(Task prompt) Please read the records below and return each line holding the string "input".

Pixel coordinate grounding data:
----------

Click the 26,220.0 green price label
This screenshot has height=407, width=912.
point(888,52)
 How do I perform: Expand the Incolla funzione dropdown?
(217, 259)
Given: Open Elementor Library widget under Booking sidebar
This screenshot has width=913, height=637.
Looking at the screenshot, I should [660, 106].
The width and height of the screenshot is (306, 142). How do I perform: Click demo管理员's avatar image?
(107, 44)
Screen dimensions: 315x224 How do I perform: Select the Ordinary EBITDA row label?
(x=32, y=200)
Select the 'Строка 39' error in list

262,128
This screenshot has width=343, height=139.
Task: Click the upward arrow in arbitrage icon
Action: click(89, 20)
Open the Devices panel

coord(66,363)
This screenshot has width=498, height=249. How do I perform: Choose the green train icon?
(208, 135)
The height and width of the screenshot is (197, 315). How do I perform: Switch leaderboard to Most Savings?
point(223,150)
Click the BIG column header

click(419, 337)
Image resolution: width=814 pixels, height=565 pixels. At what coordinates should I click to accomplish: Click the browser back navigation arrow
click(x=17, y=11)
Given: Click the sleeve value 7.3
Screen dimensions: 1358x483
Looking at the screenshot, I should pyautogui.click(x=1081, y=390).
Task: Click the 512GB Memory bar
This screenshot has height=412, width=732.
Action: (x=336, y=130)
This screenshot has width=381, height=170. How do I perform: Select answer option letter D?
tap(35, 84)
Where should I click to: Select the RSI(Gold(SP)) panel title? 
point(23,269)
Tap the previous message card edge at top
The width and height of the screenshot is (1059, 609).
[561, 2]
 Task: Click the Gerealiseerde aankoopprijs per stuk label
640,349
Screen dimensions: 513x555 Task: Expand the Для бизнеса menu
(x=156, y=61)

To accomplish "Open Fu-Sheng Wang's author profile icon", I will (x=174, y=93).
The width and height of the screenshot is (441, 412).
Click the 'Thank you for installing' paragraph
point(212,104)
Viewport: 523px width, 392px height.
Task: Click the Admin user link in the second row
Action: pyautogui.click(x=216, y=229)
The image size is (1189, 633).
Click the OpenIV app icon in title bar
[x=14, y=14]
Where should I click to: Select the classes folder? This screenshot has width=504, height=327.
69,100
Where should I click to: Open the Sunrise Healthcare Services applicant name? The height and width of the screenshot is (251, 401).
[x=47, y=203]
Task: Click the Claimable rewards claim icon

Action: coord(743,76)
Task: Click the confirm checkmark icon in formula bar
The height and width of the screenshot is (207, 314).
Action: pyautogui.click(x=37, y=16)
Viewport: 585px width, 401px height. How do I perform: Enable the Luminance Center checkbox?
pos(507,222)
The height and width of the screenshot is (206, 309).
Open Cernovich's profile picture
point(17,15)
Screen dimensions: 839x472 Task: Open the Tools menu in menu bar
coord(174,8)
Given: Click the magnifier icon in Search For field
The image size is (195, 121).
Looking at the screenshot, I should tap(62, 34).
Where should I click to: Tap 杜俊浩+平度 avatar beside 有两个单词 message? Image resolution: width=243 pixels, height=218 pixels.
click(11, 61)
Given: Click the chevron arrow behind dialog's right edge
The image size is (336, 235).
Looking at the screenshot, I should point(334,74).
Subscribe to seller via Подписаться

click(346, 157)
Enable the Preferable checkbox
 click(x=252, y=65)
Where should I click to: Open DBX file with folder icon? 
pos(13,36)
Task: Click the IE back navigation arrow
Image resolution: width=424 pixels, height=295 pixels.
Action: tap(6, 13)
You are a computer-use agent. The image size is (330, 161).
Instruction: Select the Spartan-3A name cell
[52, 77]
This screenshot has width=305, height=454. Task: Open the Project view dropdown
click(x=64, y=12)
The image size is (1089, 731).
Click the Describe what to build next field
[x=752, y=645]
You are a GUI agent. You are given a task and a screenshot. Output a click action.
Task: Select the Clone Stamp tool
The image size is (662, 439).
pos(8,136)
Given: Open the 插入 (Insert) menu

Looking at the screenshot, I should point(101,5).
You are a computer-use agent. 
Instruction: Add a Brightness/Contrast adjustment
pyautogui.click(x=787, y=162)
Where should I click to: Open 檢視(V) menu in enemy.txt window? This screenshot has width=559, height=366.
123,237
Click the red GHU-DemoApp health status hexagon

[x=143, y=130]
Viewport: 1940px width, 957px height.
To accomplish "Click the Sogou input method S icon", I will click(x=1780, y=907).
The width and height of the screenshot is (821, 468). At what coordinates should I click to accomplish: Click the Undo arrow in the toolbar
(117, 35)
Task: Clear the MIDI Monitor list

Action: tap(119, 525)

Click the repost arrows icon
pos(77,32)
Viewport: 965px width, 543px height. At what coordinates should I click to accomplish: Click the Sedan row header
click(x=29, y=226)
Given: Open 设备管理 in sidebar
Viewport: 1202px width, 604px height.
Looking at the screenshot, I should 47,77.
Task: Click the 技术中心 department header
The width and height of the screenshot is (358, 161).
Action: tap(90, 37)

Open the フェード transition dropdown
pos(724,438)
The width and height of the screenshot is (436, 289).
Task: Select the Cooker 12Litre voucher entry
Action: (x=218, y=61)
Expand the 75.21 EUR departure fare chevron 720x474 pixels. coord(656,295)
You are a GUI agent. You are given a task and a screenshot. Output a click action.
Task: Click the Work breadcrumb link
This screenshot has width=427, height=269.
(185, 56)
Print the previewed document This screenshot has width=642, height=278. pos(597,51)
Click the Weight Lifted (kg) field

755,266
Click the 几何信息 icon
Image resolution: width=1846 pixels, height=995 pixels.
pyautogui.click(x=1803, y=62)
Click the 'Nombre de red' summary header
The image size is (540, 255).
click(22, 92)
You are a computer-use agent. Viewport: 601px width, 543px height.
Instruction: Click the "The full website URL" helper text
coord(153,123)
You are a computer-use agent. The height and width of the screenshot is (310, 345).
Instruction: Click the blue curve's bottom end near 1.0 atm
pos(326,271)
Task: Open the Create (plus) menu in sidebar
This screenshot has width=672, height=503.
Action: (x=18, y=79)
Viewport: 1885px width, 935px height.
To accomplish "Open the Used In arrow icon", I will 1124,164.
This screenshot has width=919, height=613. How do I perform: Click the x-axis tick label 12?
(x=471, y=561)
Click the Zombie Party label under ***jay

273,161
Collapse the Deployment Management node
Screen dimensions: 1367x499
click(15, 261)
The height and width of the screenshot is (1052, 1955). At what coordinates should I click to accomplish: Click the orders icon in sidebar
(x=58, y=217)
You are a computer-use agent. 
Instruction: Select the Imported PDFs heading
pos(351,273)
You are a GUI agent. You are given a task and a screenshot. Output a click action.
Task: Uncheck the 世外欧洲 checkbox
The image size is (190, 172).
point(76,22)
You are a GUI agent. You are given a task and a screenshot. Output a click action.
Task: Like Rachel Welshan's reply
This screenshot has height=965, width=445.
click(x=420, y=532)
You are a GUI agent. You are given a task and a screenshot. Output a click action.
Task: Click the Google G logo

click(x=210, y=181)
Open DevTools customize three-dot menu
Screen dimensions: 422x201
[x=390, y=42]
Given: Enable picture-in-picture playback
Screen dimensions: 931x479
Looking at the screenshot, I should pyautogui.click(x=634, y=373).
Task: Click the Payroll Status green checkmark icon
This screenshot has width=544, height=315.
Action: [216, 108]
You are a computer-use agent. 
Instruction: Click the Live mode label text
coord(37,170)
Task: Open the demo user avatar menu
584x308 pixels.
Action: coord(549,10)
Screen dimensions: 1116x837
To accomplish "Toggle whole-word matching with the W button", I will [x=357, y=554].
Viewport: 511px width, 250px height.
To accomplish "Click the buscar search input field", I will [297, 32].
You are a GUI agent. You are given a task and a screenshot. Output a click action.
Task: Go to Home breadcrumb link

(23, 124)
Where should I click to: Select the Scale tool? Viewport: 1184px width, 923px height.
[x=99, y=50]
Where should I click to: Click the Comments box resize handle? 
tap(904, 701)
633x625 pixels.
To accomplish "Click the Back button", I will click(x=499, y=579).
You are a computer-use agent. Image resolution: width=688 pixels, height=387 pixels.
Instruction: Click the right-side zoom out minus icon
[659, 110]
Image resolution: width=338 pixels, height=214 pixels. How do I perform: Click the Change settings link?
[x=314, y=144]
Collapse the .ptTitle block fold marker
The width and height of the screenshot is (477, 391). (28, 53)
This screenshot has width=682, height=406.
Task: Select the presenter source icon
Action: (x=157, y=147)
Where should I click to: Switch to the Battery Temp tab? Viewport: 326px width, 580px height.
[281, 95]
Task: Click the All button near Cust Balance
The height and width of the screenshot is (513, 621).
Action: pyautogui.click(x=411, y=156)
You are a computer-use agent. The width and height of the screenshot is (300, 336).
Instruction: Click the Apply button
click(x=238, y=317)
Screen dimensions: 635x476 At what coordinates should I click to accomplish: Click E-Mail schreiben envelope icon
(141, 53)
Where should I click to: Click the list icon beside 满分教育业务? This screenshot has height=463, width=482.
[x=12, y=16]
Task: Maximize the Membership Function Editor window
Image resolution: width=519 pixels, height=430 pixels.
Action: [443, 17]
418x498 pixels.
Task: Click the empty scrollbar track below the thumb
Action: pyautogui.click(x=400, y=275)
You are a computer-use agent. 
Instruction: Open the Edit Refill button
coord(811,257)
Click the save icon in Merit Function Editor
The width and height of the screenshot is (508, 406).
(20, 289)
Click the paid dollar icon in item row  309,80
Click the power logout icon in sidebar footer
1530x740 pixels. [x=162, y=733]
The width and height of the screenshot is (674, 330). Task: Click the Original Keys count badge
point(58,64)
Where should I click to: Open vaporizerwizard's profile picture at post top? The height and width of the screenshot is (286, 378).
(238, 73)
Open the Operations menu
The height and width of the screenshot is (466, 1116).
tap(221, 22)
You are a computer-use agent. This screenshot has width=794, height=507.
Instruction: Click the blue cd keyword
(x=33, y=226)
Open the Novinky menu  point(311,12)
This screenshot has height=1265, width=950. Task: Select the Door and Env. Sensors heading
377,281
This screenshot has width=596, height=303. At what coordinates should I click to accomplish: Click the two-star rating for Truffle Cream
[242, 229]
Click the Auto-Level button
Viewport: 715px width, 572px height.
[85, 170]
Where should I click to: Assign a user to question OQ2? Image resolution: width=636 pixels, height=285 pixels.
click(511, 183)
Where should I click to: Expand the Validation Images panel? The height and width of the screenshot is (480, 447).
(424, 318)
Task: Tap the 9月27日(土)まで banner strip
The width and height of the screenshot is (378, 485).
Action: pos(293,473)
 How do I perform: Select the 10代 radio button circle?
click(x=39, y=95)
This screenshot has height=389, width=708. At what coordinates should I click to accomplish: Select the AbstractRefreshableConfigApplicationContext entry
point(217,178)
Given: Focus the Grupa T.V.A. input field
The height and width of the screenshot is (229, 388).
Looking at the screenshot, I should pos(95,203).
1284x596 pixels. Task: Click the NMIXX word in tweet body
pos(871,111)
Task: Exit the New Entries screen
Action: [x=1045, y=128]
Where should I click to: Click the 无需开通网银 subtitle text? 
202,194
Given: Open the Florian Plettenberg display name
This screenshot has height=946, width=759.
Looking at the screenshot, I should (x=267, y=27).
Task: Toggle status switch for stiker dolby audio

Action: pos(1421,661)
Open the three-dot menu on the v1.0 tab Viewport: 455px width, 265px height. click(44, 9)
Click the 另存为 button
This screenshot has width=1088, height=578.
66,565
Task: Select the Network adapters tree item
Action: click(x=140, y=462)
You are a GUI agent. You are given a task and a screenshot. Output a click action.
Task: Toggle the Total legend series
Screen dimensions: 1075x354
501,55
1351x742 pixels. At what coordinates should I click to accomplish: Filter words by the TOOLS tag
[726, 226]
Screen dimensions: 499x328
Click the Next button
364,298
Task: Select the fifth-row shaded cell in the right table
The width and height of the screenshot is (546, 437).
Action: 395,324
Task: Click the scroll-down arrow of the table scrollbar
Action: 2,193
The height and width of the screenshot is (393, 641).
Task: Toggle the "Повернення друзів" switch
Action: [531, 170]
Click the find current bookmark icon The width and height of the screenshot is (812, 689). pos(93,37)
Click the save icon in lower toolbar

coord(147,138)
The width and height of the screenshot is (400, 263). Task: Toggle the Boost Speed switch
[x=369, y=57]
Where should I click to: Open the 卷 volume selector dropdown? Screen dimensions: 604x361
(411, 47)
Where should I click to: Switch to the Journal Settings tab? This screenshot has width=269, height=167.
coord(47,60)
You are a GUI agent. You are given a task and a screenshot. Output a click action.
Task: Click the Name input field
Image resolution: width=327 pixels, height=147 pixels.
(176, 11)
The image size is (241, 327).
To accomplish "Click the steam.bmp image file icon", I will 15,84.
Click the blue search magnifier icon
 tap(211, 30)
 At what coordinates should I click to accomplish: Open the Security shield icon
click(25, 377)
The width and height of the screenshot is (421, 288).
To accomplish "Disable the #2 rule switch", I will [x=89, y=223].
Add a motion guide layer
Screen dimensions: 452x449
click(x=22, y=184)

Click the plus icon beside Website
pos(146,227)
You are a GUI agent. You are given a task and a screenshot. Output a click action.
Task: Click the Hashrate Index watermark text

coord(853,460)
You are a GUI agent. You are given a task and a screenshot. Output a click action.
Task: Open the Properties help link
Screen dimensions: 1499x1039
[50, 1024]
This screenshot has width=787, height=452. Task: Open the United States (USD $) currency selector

----------

(Answer to this exercise)
To accomplish "Click the Sogou input method S icon", I will click(x=1780, y=907).
To accomplish "Click the buscar search input field", I will [297, 32].
Given: Focus the Grupa T.V.A. input field
Task: Click the Name input field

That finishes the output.